Species in Channidae live in surface freshwater habitats and have a well-developed, large swim bladder to control their buoyancy as they navigate different water levels. Channidae species also have suprabranchial organs that allow them to breathe aerially. The Aenigmachannidae lineage is thought to have diverged from other snakeheads around 34–109 million years ago. Aenigmachannidae is sister to all other modern snakeheads, is often referred to as a "living fossil", and retains several ancestral traits that have been lost in Channidae. Members of Aenigmachannidae lack the specialized suprabranchial air-breathing organ found in Channidae and rely solely on aquatic respiration. They also have a reduced swim bladder, a higher number of vertebrae, and lack the clear abdominal–caudal vertebral separation that is considered a synapomorphy of Channidae.

Mitogenome analysis has been performed on several fish species in the Channidae family. This has shown that between northern and southern Asian lineages, a possible genetic divergence lies in circular mitochondrial genomes. A complete mitogenome analysis has not been performed for the Aenigmachannidae family but due to being a sister group of the Channidae family, a similar mitogenome structure is possible.

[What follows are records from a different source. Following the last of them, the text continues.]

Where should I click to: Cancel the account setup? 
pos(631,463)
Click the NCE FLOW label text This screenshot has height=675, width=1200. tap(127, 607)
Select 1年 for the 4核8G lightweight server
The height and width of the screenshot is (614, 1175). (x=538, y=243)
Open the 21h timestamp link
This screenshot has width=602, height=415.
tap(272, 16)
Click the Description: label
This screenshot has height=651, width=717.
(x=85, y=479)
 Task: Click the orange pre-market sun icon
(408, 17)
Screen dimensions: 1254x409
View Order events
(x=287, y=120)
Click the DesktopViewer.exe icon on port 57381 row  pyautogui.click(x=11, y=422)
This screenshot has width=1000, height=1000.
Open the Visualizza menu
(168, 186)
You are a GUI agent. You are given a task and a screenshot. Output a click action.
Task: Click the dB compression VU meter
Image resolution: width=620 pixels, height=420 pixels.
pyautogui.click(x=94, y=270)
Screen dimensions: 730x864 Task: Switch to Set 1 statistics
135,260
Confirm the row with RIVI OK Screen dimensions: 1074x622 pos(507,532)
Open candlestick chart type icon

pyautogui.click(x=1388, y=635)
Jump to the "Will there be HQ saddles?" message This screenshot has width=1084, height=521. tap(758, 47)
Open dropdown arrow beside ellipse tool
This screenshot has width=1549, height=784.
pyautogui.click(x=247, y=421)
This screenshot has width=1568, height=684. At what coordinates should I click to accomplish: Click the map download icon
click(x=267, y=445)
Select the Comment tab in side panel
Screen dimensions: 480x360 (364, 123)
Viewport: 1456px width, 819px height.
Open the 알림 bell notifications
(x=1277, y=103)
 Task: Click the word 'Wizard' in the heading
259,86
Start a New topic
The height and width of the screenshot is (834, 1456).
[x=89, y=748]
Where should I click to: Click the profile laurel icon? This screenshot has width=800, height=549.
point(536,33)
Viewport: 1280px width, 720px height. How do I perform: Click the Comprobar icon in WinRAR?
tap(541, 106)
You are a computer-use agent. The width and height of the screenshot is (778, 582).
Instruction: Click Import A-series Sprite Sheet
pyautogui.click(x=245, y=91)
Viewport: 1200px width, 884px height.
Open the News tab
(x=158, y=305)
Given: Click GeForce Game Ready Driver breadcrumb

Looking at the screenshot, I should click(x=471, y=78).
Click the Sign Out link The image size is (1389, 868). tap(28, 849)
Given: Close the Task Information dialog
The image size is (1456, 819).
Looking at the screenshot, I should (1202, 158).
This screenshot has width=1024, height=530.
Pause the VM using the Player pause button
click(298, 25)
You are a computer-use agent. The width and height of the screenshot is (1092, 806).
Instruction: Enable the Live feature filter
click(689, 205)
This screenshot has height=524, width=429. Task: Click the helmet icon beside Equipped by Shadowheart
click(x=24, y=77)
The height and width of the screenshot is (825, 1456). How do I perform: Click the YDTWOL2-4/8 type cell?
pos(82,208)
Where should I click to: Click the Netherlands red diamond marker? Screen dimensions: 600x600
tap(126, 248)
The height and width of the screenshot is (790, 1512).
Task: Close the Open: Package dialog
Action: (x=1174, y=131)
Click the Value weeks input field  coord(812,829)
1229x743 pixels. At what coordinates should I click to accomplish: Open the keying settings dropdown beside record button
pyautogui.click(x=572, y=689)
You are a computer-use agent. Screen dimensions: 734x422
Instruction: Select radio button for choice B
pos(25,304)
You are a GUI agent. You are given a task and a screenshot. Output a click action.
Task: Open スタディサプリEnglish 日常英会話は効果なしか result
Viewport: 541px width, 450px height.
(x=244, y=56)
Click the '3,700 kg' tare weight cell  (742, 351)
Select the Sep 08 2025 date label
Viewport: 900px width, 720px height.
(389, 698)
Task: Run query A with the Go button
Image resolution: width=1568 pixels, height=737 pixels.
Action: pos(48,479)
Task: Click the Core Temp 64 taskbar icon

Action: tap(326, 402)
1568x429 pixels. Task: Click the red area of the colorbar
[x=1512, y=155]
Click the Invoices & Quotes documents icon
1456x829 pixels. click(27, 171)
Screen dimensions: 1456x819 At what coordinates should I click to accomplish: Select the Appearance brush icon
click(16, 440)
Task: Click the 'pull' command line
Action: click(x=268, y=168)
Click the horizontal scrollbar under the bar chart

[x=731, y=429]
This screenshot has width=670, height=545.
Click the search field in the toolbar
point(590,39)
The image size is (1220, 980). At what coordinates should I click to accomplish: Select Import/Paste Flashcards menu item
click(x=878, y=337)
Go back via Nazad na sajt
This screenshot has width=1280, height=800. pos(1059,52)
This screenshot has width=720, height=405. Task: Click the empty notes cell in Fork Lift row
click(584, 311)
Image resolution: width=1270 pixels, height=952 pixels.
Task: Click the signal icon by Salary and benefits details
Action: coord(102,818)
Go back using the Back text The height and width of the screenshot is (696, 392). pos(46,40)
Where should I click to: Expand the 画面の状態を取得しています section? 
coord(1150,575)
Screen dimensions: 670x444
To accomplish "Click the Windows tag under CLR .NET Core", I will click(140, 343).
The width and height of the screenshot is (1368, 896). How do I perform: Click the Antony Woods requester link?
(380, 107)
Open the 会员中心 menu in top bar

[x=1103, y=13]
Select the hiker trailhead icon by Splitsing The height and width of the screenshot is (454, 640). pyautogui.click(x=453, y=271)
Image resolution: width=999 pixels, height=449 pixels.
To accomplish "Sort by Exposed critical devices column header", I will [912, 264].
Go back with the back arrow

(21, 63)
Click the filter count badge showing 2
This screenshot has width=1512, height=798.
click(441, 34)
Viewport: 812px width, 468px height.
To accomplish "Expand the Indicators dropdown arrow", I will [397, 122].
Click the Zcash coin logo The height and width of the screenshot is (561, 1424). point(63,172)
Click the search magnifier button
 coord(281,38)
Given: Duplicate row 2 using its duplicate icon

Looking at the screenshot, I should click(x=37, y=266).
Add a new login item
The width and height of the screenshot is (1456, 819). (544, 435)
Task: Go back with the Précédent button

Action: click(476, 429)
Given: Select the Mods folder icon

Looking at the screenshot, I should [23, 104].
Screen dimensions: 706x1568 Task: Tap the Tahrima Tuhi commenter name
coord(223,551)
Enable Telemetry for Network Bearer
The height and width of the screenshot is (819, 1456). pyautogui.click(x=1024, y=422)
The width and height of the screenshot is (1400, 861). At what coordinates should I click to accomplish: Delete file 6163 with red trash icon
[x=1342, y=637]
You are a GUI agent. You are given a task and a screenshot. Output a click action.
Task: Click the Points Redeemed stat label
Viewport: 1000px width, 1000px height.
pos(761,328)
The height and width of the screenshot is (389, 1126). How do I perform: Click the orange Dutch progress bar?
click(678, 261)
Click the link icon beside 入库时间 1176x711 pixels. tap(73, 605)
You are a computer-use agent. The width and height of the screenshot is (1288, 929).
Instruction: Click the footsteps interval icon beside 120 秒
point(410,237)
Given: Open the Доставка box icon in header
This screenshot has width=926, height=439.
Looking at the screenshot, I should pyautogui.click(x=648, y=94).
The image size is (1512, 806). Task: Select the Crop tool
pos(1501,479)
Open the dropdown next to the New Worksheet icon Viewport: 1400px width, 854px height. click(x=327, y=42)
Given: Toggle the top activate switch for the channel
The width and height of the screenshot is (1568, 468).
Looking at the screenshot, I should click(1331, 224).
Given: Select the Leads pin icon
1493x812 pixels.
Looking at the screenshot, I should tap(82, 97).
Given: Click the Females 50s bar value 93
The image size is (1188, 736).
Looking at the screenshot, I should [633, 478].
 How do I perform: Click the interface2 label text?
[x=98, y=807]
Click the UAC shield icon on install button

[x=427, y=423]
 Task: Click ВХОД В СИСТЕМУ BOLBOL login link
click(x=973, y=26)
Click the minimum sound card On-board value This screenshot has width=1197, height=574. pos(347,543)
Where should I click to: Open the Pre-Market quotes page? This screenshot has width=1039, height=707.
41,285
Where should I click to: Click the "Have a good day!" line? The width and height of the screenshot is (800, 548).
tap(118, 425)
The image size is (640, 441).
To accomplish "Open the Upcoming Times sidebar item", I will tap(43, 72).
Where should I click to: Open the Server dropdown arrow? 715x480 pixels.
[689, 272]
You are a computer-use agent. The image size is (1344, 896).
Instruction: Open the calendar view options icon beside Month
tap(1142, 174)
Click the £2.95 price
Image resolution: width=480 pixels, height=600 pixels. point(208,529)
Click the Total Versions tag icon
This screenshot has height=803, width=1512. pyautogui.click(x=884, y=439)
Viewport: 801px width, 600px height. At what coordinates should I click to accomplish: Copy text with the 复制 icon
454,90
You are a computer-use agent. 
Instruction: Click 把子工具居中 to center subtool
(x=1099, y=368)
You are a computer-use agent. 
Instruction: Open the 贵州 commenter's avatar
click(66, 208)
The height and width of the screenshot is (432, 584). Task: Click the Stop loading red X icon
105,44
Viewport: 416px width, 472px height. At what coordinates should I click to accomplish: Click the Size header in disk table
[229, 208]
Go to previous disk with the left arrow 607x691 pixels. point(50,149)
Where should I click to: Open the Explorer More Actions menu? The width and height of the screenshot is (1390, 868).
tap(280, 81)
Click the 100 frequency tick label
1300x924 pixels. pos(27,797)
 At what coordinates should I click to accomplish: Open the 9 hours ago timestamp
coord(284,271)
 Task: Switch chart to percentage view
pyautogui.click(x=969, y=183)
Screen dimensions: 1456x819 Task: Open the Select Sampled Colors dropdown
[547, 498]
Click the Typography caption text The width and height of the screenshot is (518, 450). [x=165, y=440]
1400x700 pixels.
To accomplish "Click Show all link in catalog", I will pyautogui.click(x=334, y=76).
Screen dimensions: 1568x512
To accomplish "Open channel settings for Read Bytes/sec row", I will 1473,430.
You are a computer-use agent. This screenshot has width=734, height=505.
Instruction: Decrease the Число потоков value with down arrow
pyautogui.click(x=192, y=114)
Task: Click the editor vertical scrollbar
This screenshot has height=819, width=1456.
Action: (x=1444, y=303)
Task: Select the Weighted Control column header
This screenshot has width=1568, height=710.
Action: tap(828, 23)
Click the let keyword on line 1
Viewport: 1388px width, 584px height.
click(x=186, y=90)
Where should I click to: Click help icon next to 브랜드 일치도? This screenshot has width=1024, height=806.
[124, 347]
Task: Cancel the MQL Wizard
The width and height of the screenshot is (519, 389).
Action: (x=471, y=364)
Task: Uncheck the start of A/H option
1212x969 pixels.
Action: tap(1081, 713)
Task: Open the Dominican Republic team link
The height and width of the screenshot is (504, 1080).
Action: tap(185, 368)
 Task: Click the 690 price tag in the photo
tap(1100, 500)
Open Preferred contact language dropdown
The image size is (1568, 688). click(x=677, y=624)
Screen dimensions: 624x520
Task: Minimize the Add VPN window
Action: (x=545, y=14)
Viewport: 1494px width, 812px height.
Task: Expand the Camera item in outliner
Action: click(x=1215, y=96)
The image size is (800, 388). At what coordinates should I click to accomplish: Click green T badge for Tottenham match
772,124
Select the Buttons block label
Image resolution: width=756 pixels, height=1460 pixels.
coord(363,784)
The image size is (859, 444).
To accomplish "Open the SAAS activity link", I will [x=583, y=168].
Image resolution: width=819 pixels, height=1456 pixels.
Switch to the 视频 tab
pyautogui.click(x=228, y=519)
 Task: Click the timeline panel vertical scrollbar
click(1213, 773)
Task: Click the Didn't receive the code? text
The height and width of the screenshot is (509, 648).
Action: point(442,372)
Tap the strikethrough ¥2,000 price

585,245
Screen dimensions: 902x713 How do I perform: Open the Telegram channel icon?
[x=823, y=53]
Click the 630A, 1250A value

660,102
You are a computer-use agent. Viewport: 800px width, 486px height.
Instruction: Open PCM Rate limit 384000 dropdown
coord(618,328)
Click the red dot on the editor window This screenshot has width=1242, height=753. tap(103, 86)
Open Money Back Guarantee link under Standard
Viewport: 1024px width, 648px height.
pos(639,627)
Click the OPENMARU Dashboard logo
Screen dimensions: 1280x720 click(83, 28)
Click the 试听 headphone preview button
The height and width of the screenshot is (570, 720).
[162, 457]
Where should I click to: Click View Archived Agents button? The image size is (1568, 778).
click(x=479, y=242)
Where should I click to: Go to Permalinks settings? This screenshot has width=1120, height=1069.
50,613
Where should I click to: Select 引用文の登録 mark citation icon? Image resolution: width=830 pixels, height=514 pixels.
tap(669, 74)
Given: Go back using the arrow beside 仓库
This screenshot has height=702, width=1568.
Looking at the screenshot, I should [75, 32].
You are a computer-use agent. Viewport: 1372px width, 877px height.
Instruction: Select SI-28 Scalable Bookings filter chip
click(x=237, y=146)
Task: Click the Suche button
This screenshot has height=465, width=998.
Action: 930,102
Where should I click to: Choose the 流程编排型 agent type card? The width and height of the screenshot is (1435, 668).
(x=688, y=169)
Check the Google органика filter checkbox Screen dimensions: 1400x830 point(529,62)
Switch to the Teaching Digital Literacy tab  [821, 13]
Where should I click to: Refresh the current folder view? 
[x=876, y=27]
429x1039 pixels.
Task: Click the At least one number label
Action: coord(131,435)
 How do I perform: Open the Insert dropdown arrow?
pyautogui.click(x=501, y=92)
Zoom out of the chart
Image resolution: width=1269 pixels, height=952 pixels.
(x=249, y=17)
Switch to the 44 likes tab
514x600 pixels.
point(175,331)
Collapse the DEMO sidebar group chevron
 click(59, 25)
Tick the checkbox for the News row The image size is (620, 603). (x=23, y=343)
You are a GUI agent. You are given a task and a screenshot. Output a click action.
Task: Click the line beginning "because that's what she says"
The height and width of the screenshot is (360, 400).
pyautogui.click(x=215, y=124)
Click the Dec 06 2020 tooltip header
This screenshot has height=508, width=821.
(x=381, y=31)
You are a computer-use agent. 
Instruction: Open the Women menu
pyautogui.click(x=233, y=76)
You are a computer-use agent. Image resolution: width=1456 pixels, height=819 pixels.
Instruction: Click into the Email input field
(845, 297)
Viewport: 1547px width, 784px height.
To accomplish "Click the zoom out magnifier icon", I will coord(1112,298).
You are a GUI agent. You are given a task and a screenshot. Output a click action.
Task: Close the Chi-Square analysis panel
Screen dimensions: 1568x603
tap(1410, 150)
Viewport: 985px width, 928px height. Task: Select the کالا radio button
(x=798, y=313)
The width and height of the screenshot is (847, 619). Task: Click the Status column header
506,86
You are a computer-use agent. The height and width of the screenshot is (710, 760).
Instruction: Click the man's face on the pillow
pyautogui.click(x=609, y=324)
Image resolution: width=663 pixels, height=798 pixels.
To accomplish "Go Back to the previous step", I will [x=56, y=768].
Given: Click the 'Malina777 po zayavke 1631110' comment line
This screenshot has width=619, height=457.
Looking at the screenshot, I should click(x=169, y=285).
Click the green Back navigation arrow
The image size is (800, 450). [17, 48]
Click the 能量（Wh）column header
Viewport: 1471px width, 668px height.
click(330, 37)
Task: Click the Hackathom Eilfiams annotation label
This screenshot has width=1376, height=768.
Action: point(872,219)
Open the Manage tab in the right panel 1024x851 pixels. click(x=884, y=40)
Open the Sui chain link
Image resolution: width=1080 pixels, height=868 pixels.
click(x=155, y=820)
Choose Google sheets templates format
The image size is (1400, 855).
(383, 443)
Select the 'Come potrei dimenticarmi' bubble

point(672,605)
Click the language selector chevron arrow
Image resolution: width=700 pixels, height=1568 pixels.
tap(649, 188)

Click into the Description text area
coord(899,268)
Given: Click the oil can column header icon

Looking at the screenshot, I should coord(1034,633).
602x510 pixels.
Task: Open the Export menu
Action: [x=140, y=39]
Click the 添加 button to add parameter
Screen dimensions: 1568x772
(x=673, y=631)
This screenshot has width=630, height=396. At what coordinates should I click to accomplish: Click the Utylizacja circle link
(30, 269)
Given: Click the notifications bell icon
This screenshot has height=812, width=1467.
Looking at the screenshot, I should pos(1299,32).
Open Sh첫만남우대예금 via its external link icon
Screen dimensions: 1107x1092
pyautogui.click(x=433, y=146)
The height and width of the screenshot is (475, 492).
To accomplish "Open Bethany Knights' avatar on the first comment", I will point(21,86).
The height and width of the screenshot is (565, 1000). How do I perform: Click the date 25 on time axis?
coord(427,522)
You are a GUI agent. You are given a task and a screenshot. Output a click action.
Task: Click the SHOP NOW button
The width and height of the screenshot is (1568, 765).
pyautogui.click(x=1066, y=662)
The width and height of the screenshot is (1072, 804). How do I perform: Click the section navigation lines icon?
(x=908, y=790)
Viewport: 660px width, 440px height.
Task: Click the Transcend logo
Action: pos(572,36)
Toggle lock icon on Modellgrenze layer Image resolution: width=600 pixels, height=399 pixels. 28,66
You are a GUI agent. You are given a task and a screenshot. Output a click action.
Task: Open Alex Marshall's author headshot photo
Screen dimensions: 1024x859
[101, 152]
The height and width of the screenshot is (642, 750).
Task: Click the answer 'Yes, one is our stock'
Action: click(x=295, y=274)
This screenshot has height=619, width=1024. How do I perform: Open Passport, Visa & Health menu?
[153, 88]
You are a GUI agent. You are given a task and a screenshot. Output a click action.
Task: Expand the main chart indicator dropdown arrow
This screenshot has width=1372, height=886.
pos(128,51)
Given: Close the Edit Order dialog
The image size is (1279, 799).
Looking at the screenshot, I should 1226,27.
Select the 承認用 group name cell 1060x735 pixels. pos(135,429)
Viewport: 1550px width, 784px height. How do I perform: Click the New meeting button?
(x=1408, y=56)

Currently, there are only two species placed into the Aenigmachannidae family: A. gollum and A. mahabali. A. mahabali can be distinguished from A. gollum by possessing fewer dorsal fin rays, vertebrae, lateral line scales, and pectoral fin rays. These two species both occupy the south-western peninsula of India and were discovered in similar ways. A. mahabali is described as a troglophile. It is also a subterranean species but can possibly access the surface through wells. A. gollum is strictly found within aquifers beneath rice paddy fields.

== Conservation and potential human use ==

A. gollum is classified as Vulnerable under the IUCN Red List criteria (IUCN 3.1). The IUCN Red List provides a global inventory of species' extinction risk and evaluates threats based on standardized criteria. The "IUCN 3.1" designation refers to version 3.1 of the IUCN Red List Categories and Criteria, a globally standardized framework used to evaluate extinction risk based on current research. Although its true conservation status requires more extensive research, its restricted range and subterranean habitat in wells and aquifers suggest a high conservation concern. A. gollum may face habitat loss caused by groundwater extraction and pollution.

There are no documented cases of A. gollum being used recreationally by humans. Its subterranean habitat makes it inaccessible to farmers and poachers.

== Etymology ==
A. gollum is named after the cave-dwelling character Gollum from J. R. R. Tolkien's The Hobbit and The Lord of the Rings book series, as a reference to both A. gollum and Gollum being former surface-dwellers that evolved to adapt to the caves they lived in. The genus Aenigmachanna was raised for the first time on discovery of A. gollum, with aenigma meaning "enigma" in Latin, and Channa being the generic name of Asian snakehead fishes.